Select Committee on Science and Technology Written Evidence

Letter from the Public Health Laboratory Service

  Thank you for inviting the Public Health Laboratory Service to comment on the Government's response on "biodiversity". It would not be particularly appropriate for the PHLS to comment on the basic content of either the report or the feedback as the report is restricted to macrobiology, ie higher organisms, and our concern is with the agents that cause infectious diseases. In principle, of course, we are very supportive of the need to preserve and encourage biodiversity and to ensure effective conservation measures. We were also pleased to see the Committee's recommendation for support of research in academic institutions aimed at supporting biodiversity.

  Nevertheless, we welcome the opportunity to add to the debate on biodiversity by pointing out that many of the same arguments apply to microbiological diversity. Micro-organisms (bacteria and viruses in particular) are not only important as the causes of a wide range of infections in man and animals, and therefore pose various threats to health, but the great bulk of the microbial world has no relationship with disease and is essential for driving all the food cycles on which the diversity of macro-organisms depends. The capacity of micro-organisms to break down complex biological molecules and recycle them in to the food chain is essential to the continued existence of life on this planet. The fact that these are minute organisms that can multiply rapidly and adapt to a wide range of ecological niches, means that the microbial world holds great capacity for genetic change, re-assortment and adaptation. For these reasons, it is equally important that we recognise the need for conservation and study of biodiversity in the microbial population. To this end, the maintenance of culture collections of well defined species of micro-organisms and support for taxonomic work on the microbial population should be seen as vital to our efforts for biological conservation.
== == ==
**Exercise instructions**: According to the letter, what should be seen as vital to efforts for biological conservation?

**Dataset extract**:
== == ==
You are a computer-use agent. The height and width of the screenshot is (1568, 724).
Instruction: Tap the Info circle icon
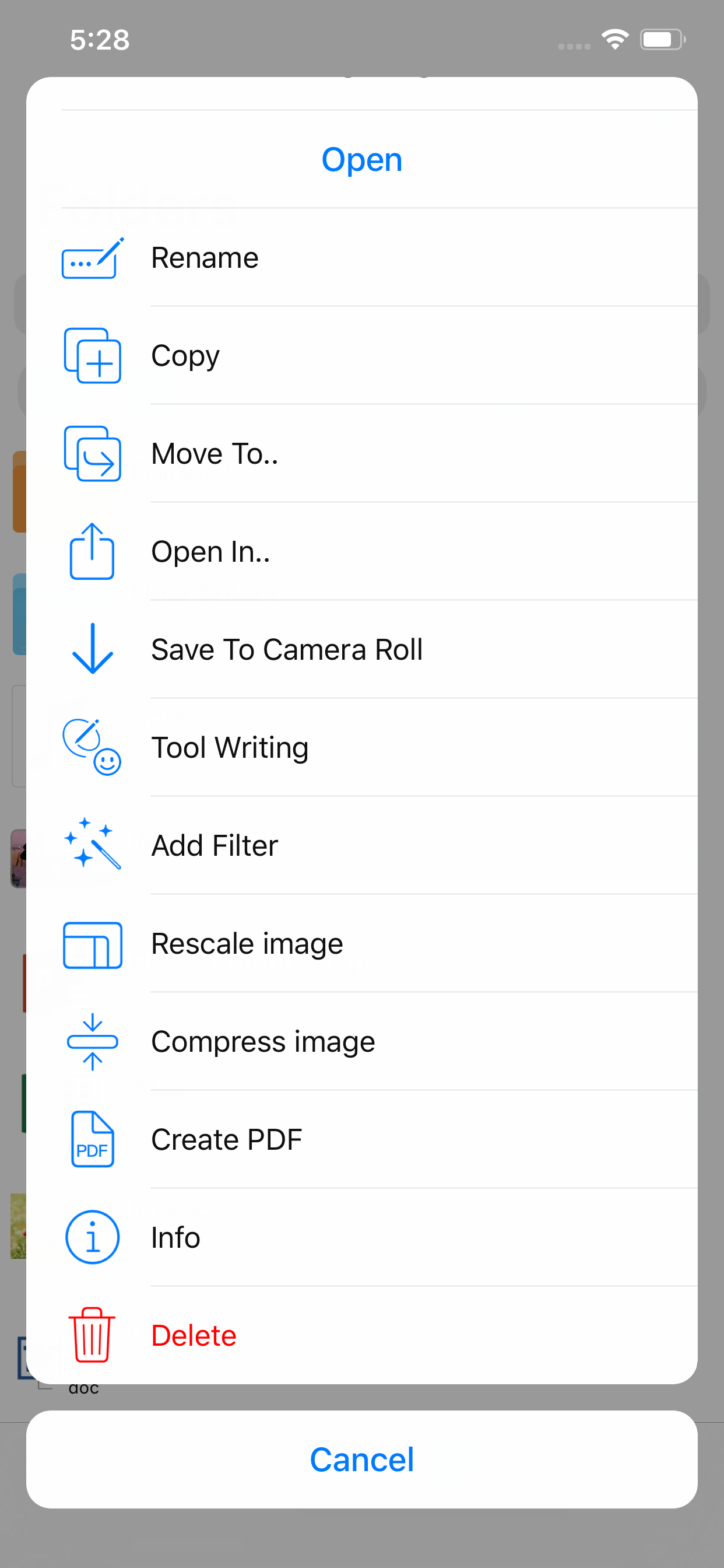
== == ==
**Solved exercise**: The maintenance of culture collections of well defined species of micro-organisms and support for taxonomic work on the microbial population.